-- SOURCE INFORMATION --
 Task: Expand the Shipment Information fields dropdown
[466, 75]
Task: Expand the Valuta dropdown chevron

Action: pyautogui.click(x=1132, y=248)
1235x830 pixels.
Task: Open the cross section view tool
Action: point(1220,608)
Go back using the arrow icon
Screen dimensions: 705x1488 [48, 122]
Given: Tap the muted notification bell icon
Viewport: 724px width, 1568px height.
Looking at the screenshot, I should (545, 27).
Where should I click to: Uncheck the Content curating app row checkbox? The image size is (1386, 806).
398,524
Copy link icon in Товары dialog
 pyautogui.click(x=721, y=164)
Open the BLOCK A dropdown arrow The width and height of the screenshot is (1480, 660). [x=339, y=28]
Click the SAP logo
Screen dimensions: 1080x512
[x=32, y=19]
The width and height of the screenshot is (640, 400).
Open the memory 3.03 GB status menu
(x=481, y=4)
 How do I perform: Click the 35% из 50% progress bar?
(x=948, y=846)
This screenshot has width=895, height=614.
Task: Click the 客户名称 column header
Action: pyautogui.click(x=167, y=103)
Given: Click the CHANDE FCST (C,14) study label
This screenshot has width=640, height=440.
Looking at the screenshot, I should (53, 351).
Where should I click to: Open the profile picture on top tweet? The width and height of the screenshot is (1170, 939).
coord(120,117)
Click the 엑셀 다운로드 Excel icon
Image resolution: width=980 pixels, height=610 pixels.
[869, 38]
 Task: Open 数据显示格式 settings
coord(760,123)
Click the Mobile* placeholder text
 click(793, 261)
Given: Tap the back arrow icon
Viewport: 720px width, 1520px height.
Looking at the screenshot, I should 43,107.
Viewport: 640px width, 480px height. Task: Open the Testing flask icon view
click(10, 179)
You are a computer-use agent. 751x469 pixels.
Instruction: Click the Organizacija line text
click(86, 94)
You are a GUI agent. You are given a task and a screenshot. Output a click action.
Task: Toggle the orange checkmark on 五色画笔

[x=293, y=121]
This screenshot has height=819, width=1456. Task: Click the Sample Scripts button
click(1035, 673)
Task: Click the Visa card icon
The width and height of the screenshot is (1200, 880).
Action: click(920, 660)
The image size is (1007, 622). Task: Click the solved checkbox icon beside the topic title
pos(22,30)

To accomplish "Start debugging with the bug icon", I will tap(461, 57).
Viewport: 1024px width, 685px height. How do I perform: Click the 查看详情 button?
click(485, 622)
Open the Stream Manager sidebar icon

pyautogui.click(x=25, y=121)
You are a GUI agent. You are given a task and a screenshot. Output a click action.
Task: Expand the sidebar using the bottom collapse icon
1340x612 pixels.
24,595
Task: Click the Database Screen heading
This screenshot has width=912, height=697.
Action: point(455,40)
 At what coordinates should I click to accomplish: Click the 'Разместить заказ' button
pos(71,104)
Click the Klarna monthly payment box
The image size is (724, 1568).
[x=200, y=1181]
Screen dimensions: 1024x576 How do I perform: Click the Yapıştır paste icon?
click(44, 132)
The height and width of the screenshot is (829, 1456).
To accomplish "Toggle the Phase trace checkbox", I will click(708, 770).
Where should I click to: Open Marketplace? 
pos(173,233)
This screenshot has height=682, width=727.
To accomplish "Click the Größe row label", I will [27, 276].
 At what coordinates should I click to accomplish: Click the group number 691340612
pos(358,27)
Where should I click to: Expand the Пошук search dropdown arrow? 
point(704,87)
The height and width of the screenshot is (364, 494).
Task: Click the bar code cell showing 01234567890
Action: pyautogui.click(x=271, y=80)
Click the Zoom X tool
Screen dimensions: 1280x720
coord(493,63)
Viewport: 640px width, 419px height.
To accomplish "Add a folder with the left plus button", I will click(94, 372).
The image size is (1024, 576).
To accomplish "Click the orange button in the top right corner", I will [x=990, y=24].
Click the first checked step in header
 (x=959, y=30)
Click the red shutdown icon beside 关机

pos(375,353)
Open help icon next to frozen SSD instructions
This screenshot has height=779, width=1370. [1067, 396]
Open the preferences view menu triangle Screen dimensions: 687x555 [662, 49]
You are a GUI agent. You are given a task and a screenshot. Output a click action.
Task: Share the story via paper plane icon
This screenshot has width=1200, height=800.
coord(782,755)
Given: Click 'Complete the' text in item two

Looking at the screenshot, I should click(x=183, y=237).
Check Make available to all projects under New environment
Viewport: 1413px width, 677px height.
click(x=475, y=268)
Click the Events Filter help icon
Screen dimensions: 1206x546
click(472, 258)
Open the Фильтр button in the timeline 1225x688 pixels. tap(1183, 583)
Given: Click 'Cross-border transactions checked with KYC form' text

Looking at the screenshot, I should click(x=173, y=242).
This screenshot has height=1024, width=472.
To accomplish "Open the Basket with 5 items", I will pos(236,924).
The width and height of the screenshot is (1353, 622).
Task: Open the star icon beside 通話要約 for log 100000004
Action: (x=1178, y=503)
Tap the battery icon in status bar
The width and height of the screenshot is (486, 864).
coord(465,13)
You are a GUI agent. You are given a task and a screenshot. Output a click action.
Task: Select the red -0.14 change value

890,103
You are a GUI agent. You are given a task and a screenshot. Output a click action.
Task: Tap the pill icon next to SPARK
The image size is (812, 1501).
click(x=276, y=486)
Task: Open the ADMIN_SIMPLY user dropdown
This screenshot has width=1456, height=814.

-- THE TASK --
Where the string "label" occurs in a line above, count that line, and report solely the final figure.

-- FINISHED EXERCISE --
2